The hyperparameters are specifically tuned according to the original paper.
_base_ = [
'../_base_/models/hv_pointpillars_fpn_lyft.py',
'../_base_/datasets/nus-3d.py', '../_base_/schedules/schedule_2x.py',
'../_base_/default_runtime.py'
]
model = dict(
pts_bbox_head=dict(
_delete_=True,
type='FreeAnchor3DHead',
num_classes=10,
in_channels=256,
feat_channels=256,
use_direction_classifier=True,
pre_anchor_topk=25,
bbox_thr=0.5,
gamma=2.0,
alpha=0.5,
anchor_generator=dict(
type='AlignedAnchor3DRangeGenerator',
ranges=[[-50, -50, -1.8, 50, 50, -1.8]],
scales=[1, 2, 4],
sizes=[
[0.8660, 2.5981, 1.], # 1.5/sqrt(3)
[0.5774, 1.7321, 1.], # 1/sqrt(3)
[1., 1., 1.],
[0.4, 0.4, 1],
],
custom_values=[0, 0],
rotations=[0, 1.57],
reshape_out=True),
assigner_per_size=False,
diff_rad_by_sin=True,
dir_offset=0.7854, # pi/4
dir_limit_offset=0,
bbox_coder=dict(type='DeltaXYZWLHRBBoxCoder', code_size=9),
loss_cls=dict(
type='FocalLoss',
use_sigmoid=True,
gamma=2.0,
alpha=0.25,
loss_weight=1.0),
loss_bbox=dict(type='SmoothL1Loss', beta=1.0 / 9.0, loss_weight=0.8),
loss_dir=dict(
type='CrossEntropyLoss', use_sigmoid=False, loss_weight=0.2)),
# model training and testing settings
train_cfg = dict(
pts=dict(code_weight=[1.0, 1.0, 1.0, 1.0, 1.0, 1.0, 1.0, 0.25, 0.25])))

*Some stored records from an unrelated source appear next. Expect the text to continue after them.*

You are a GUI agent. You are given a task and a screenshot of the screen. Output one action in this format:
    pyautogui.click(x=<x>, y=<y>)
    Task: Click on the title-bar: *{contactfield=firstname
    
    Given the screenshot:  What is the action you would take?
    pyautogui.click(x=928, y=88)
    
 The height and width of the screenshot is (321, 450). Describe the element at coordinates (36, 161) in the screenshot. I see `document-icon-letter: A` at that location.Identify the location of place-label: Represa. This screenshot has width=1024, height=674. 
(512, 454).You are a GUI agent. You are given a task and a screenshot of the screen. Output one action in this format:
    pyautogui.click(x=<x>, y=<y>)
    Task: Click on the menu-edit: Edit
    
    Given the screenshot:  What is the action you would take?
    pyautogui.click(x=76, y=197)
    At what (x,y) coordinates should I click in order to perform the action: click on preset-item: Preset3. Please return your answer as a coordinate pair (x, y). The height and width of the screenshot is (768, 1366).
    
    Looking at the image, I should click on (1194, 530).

Backbone | FreeAnchor | Lr schd | Mem (GB) | Inf time (fps) | mAP | NDS | Download |
---|---|---|---|---|---|---|---|
FPN | ✗ | 2x | 17.1 | 40.0 | 53.3 | model | log | |
FPN | ✓ | 2x | 16.2 | 43.7 | 55.3 | model | log | |
RegNetX-400MF-FPN | ✗ | 2x | 17.3 | 44.8 | 56.4 | model | log | |
RegNetX-400MF-FPN | ✓ | 2x | 17.7 | 47.9 | 58.6 | model | log | |
RegNetX-1.6GF-FPN | ✓ | 2x | 24.3 | 51.2 | 60.8 | model | log | |
RegNetX-1.6GF-FPN* | ✓ | 3x | 24.3 | 53.0 | 62.2 | model | log | |
RegNetX-3.2GF-FPN | ✓ | 2x | 29.5 | 52.2 | 62.0 | model | log | |
RegNetX-3.2GF-FPN* | ✓ | 3x | 29.5 | 55.09 | 63.5 | model | log |
Note: Models noted by *
means it is trained using stronger augmentation with vertical flip under bird-eye-view, global translation, and larger range of global rotation.